# My dog is peeing on himself



## eosby (Nov 27, 2006)

I have a white miniature schnauzer, about 9 months, who has not been neutered yet. When I take him out, he lifts his leg to pee and some of it goes on the target and a lot of it goes on his front leg(s) and sometimes his chest. His urine is very yellow and of course it/he stinks really bad. Everytime I take him out I have to bring him in and wash his leg(s). It's either that he doesn't know how to stand or (and I know this will sound crazy) its that his penis is aligned too close to his body. I talked with the breeder and she doesn't seem to understand what I'm trying to explain to her. Have any of you ever heard of this and what would be the remedy. I had a toy schnauzer from this same breeder and did not have this problem.


----------



## Curbside Prophet (Apr 28, 2006)

Well, I'm not surprised your breeder is an...(bites tongue)...less than knowledgable person. They sell "toy" and "white" schnauzers? Definately a breeder who lacks in thought. Sorry, I don't mean to be rude, I just don't respect your breeder's practice. But to answer your question, I'm not sure what can be done about this. I think you'll have to chalk it up as one of those amusing but annoying traits that your dog has. Sorry I couldn't be of more help. Good luck, and welcome to our forum!


----------



## blackgavotte (Sep 28, 2006)

Neutering him will help, because after he is neutered, he may squat more, and go in one spot, pointing downward. Now that he is already lifting the leg he may continue, or he may not, or do a bit of both. Either way, the urine will not smell as strong as an intact male's urine does. That's why its usually best to neuter at around 6-7 months of age, especially in smaller dogs. 

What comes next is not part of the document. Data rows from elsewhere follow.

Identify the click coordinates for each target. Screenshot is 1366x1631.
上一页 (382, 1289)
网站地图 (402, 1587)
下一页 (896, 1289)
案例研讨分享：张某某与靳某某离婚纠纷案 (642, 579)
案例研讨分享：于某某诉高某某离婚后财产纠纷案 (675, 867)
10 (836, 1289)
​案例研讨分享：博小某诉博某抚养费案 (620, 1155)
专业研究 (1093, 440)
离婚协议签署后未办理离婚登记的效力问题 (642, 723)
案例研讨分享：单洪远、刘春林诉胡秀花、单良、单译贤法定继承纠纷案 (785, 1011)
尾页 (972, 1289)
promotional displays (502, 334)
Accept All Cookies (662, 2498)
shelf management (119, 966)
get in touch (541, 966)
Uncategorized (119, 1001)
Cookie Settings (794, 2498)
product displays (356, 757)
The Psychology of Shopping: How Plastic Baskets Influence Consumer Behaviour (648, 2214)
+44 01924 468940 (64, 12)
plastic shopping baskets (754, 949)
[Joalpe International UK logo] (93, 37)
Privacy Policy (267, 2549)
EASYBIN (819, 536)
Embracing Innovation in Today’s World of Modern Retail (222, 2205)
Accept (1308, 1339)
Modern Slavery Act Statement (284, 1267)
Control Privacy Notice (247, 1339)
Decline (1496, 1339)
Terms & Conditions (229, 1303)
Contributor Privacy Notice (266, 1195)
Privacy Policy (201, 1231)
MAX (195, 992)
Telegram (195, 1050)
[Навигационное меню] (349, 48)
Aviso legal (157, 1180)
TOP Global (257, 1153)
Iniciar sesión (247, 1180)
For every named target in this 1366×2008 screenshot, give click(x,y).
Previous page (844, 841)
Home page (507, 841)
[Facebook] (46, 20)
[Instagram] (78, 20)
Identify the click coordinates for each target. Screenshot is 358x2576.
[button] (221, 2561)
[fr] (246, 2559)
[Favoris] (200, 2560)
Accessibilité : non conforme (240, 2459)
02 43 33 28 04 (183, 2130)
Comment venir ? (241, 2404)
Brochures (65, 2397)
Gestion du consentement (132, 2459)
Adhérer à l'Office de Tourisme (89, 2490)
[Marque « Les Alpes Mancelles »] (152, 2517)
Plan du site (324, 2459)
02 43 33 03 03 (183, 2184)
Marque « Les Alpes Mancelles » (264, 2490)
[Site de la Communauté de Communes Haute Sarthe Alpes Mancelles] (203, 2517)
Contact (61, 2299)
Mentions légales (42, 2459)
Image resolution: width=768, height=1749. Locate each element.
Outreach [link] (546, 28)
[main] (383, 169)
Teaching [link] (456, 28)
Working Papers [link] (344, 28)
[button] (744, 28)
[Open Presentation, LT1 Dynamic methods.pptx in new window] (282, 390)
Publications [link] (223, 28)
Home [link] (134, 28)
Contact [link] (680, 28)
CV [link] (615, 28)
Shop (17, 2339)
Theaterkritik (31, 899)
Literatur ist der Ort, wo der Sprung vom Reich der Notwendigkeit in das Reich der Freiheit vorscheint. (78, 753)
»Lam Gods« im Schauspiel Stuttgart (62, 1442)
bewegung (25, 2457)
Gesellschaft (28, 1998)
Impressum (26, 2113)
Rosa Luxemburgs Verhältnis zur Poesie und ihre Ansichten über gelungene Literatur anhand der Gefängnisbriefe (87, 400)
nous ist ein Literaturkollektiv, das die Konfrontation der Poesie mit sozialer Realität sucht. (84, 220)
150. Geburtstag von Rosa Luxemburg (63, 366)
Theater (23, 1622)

You are right in that where he is hitting, is because of his own individual conformation, but if you can get him going up against a wall rather than a tree, say, more of it will go on the wall. For show dogs, often they are wrapped or leggings put on for just this problem. In everyday life though, that's just not practical. Sorry ! Girl dogs rock !!


----------



## workingdog (Oct 19, 2006)

That's the cons of owning a male. I have never heard of a white schnauzer or toy for that matter.


----------



## Meghan&Pedro (Nov 6, 2006)

My Chi pedro has a similar problem.

After getting him neutered a few months ago it has improved because he does squat to pee, which definatly changes the angles.


----------